◆ YOUR GOAL:
Please echo everything from the line containing "Viewport: 1826px width, 1370px" down to the end of the data below, word for word. Leave the pictures out of your answer.

Entries on target coordinates:
::::

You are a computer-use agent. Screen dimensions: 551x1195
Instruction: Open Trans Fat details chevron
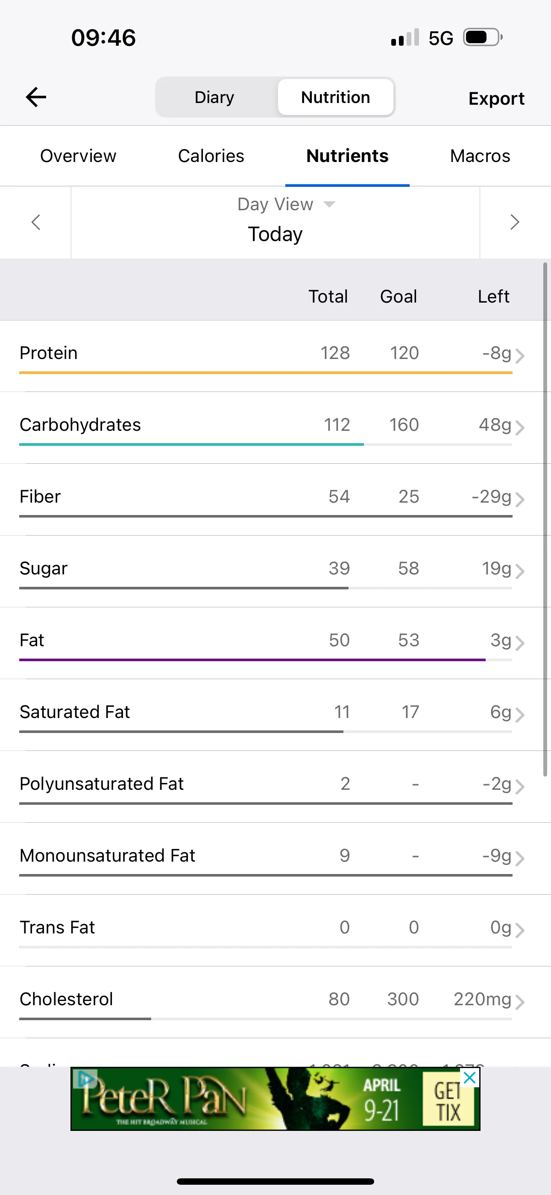[520, 930]
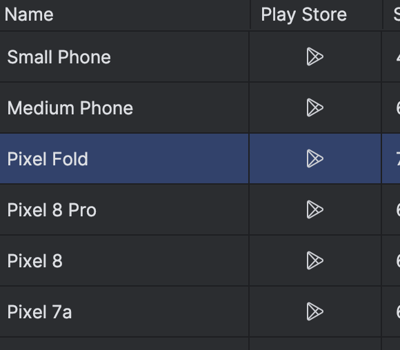Click the size cell for Pixel 8 Pro
The image size is (400, 350).
tap(391, 209)
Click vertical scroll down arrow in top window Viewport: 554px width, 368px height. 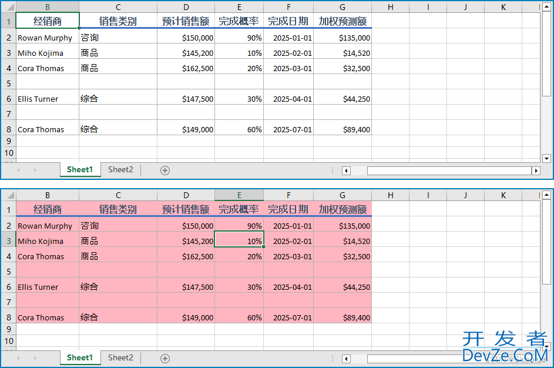click(546, 158)
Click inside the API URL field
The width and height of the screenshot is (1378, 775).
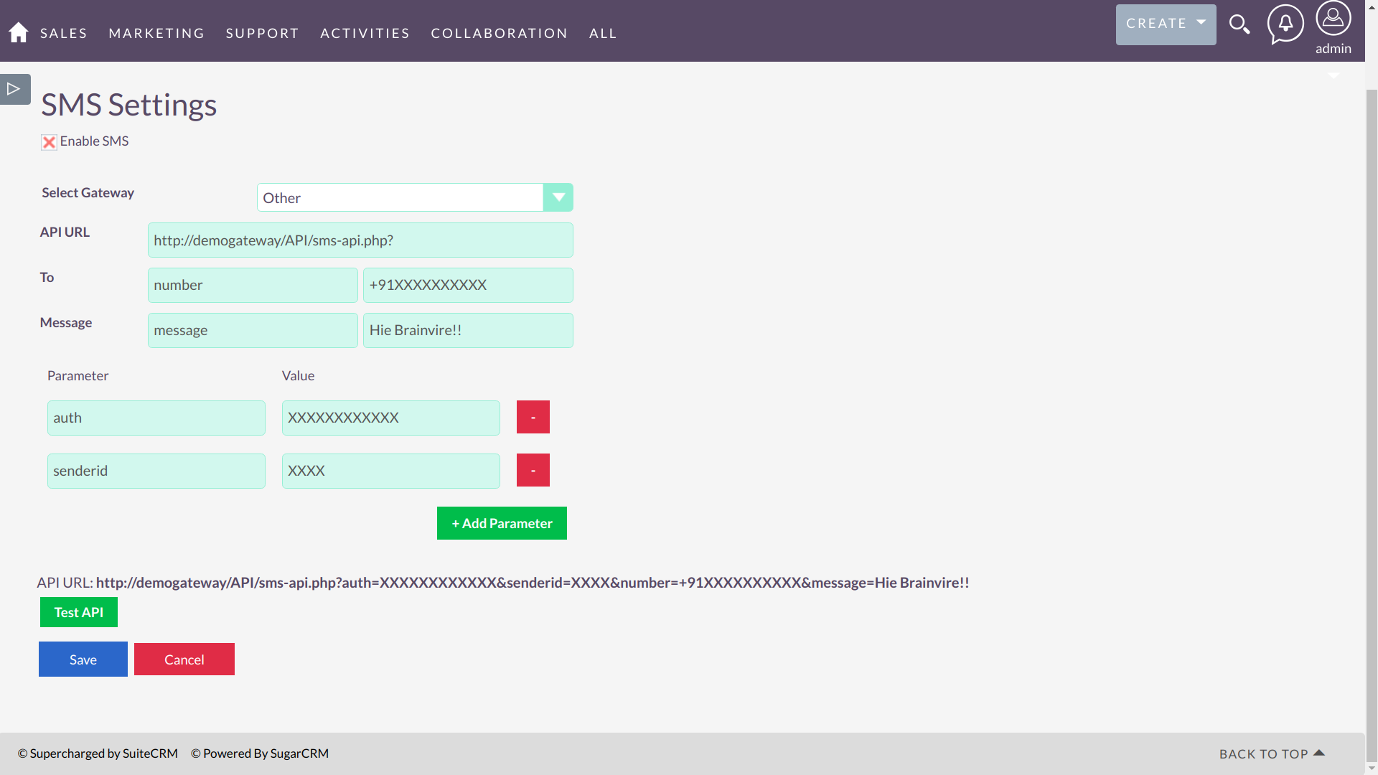(359, 240)
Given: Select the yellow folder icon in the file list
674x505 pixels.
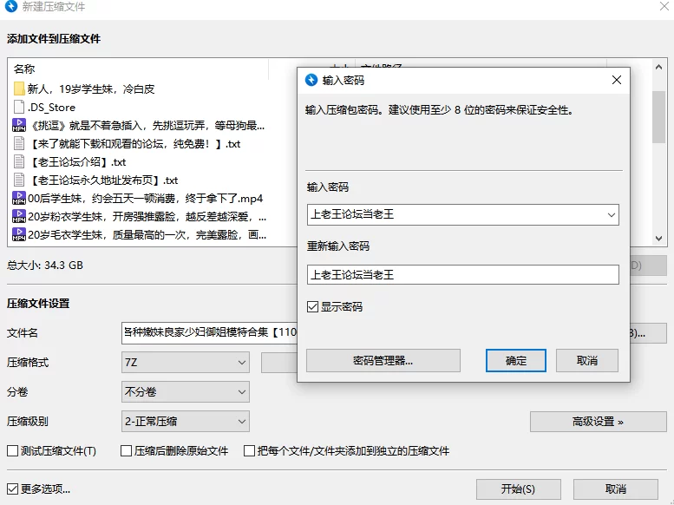Looking at the screenshot, I should click(19, 89).
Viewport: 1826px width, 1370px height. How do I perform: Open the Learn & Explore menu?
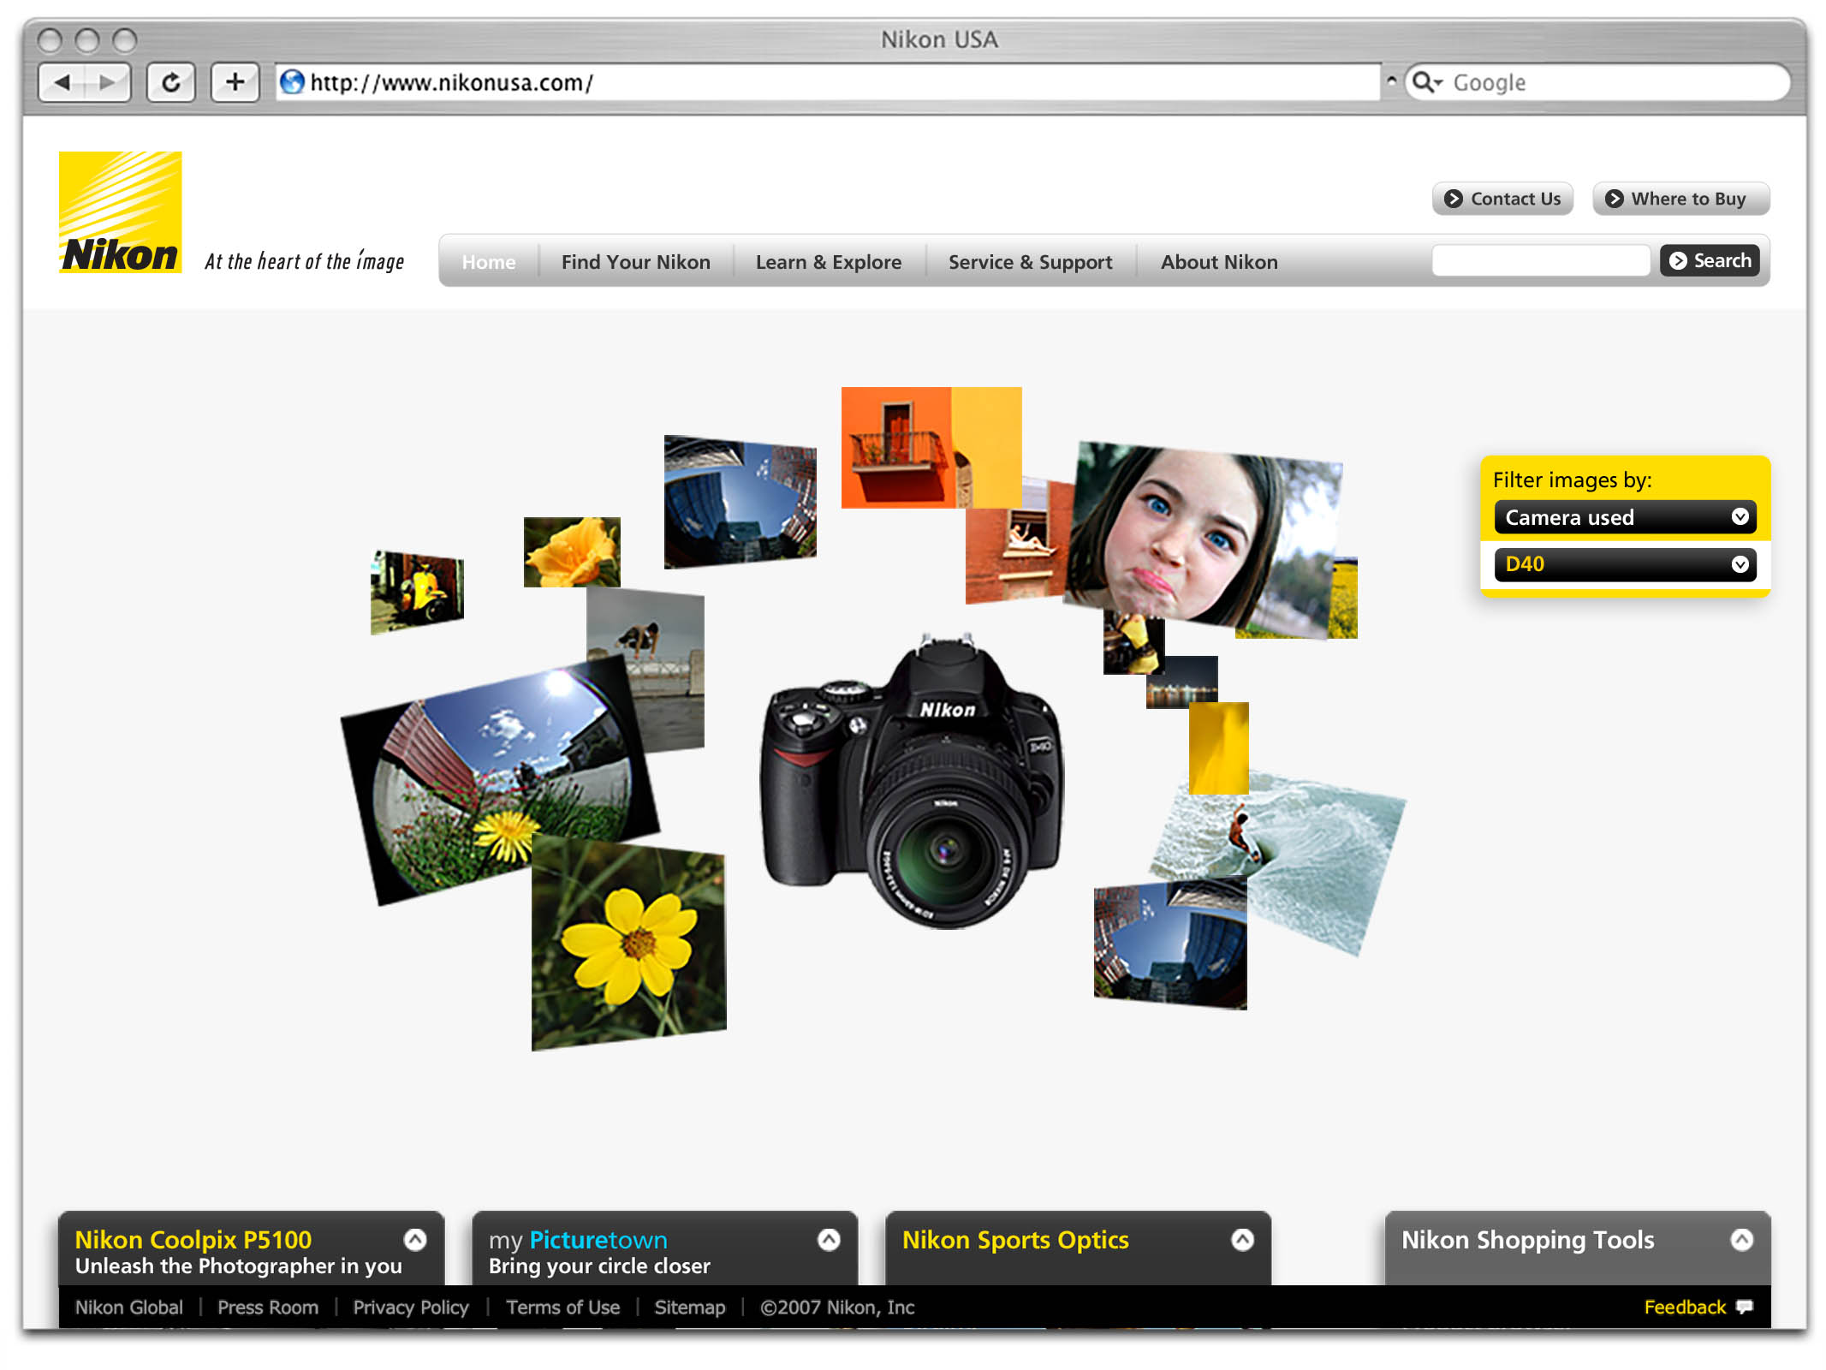pos(828,262)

::::

◆ EXERCISE RESPONSE:
Viewport: 1826px width, 1370px height. How do I perform: Open the Learn & Explore menu?
pos(828,262)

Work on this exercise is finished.